Just 58 percent of MTA employees have told the transportation authority they are vaccinated for COVID-19, officials said Monday — as unvaccinated workers accounted for all three transit worker deaths from the virus this summer.
Officials have enacted a “vaccine-or-get tested” policy, which the MTA will operate on a voluntary basis until Oct. 12 — after which employees who have not informed the MTA of their vaccination status will be required to undergo weekly testing.
Transit union leaders have urged officials to go slow with the “vax-or-test” mandate; at Monday’s MTA board safety committee, the LIRR workforce’s non-voting representative warned a stricter requirement could send some workers heading for the exit.
“There are plenty of our workers in the field that do not want to be vaccinated,” board member Vincent Tessitore said. “We are receiving plenty of feedback that they would leave the job if it came to that.”
“We have to recognize what our respective memberships’ beliefs are in the field,” he added. “We don’t want to lose them and we don’t want to continue to make things feel threatening, because they feel threatened right now.”
A whopping 171 authority employees have died from the coronavirus since the pandemic began last year, 40 of them since the start of 2021, an MTA spokesman said. Of the nearly three dozen COVID-related deaths since vaccines became available, MTA has no record that any were inoculated.
Unvaccinated workers who died of COVID on June 1, 2021 or later will not be eligible for the authority’s $500,000 pandemic death benefit, an MTA official said.

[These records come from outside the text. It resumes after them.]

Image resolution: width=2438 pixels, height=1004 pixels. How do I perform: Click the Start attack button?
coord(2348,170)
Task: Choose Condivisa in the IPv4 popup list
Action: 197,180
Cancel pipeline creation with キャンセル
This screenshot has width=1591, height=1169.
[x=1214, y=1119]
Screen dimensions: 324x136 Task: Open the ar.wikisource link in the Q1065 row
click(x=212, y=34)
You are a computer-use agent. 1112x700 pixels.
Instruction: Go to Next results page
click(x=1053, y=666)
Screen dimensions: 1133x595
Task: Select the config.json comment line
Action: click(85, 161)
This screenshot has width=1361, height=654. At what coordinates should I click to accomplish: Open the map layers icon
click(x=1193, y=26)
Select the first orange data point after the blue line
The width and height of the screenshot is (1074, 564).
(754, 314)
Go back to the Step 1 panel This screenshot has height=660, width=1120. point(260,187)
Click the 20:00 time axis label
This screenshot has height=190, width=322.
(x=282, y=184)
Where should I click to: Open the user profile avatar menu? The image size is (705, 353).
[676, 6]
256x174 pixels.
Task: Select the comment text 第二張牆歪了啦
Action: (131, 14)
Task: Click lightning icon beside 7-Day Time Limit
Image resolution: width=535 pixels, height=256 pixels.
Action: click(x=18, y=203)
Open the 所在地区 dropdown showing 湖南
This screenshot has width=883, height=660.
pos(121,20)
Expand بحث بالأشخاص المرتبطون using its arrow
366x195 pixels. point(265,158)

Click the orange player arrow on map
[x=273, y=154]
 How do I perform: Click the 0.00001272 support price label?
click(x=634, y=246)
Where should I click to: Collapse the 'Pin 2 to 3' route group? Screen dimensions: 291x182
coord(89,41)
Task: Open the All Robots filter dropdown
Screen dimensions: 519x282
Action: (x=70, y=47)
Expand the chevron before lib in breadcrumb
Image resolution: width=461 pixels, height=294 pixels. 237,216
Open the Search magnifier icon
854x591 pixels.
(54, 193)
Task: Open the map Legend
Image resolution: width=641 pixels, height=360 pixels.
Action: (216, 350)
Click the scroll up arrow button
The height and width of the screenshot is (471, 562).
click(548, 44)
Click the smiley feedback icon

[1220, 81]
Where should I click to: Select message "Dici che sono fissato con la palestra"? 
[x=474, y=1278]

While daily case rates among MTA workers dropped to one or less per day earlier this year, that number lurched up to 19 per day this summer and current stands at 17 per day, MTA Chief Safety Officer Pat Warren told board members on Monday.
About 25 percent of those COVID-19 cases were among workers who have received their COVID shots, Warren said. He said “another probably 10 percent” of MTA employees have gotten vaccinated but neglected to tell the authority.
The low vaccination rate drew concerns from MTA board members.
“I think these vaccination rates, in my opinion, are a disservice at this point,” Putnam County rep Neal Zuckerman said. “I am concerned. I am concerned for their own safety, their families’ safety and, frankly, I’m concerned for our customers’ safety.”
“I’ve got a 15-year-old riding the rails, and what if her or his conductor taking the ticket and looking at it was unvaccinated?” Zuckerman asked.
City representative Bob Linn also did not mince words, noting that schoolkids under 12 who cannot get vaccinated must interact with potentially-unvaccinated MTA workers
“Numerous little kids with their parents going to the first day of school. The one thing you know for sure is everyone of those kids is not vaccinate,” Linn told his board colleagues. “It’s just not acceptable that we’re exposing those kids to workers who are not vaccinated.”